┏━━

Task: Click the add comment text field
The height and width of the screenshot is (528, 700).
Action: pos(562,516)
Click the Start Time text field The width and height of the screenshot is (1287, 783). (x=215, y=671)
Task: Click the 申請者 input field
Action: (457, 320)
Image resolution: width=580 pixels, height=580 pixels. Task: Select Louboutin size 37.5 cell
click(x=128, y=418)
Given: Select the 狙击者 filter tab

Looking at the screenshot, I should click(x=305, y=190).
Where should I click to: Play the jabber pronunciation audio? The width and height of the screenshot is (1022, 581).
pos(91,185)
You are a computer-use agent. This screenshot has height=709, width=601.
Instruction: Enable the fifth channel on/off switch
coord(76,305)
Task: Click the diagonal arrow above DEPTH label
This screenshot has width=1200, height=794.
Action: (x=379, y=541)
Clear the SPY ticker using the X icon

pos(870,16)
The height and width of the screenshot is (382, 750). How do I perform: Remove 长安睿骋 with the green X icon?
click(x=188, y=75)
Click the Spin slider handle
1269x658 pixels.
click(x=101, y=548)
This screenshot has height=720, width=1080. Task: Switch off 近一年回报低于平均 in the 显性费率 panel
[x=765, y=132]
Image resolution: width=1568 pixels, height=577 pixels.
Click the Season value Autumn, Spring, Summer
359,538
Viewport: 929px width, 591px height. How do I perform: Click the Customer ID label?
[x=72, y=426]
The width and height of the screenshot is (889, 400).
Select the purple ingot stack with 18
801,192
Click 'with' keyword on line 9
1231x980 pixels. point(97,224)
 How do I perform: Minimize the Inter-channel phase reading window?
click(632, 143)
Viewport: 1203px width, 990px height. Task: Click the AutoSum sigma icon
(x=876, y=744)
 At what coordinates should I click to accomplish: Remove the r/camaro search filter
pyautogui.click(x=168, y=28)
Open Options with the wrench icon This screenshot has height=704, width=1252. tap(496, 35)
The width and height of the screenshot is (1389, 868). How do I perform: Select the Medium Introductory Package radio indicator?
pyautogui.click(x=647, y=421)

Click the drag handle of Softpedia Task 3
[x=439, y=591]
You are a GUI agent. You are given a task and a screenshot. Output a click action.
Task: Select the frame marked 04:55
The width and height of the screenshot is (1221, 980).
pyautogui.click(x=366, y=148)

┗━━

Retype every row above, line for line, without changing a single character.

REPLY TO THE TASK —
Task: Click the add comment text field
The height and width of the screenshot is (528, 700).
Action: pos(562,516)
Click the Start Time text field The width and height of the screenshot is (1287, 783). (x=215, y=671)
Task: Click the 申請者 input field
Action: (457, 320)
Image resolution: width=580 pixels, height=580 pixels. Task: Select Louboutin size 37.5 cell
click(x=128, y=418)
Given: Select the 狙击者 filter tab

Looking at the screenshot, I should click(x=305, y=190).
Where should I click to: Play the jabber pronunciation audio? The width and height of the screenshot is (1022, 581).
pos(91,185)
You are a computer-use agent. This screenshot has height=709, width=601.
Instruction: Enable the fifth channel on/off switch
coord(76,305)
Task: Click the diagonal arrow above DEPTH label
This screenshot has width=1200, height=794.
Action: (x=379, y=541)
Clear the SPY ticker using the X icon

pos(870,16)
The height and width of the screenshot is (382, 750). How do I perform: Remove 长安睿骋 with the green X icon?
click(x=188, y=75)
Click the Spin slider handle
1269x658 pixels.
click(x=101, y=548)
This screenshot has height=720, width=1080. Task: Switch off 近一年回报低于平均 in the 显性费率 panel
[x=765, y=132]
Image resolution: width=1568 pixels, height=577 pixels.
Click the Season value Autumn, Spring, Summer
359,538
Viewport: 929px width, 591px height. How do I perform: Click the Customer ID label?
[x=72, y=426]
The width and height of the screenshot is (889, 400).
Select the purple ingot stack with 18
801,192
Click 'with' keyword on line 9
1231x980 pixels. point(97,224)
 How do I perform: Minimize the Inter-channel phase reading window?
click(632, 143)
Viewport: 1203px width, 990px height. Task: Click the AutoSum sigma icon
(x=876, y=744)
 At what coordinates should I click to accomplish: Remove the r/camaro search filter
pyautogui.click(x=168, y=28)
Open Options with the wrench icon This screenshot has height=704, width=1252. tap(496, 35)
The width and height of the screenshot is (1389, 868). How do I perform: Select the Medium Introductory Package radio indicator?
pyautogui.click(x=647, y=421)

Click the drag handle of Softpedia Task 3
[x=439, y=591]
You are a GUI agent. You are given a task and a screenshot. Output a click action.
Task: Select the frame marked 04:55
The width and height of the screenshot is (1221, 980).
pyautogui.click(x=366, y=148)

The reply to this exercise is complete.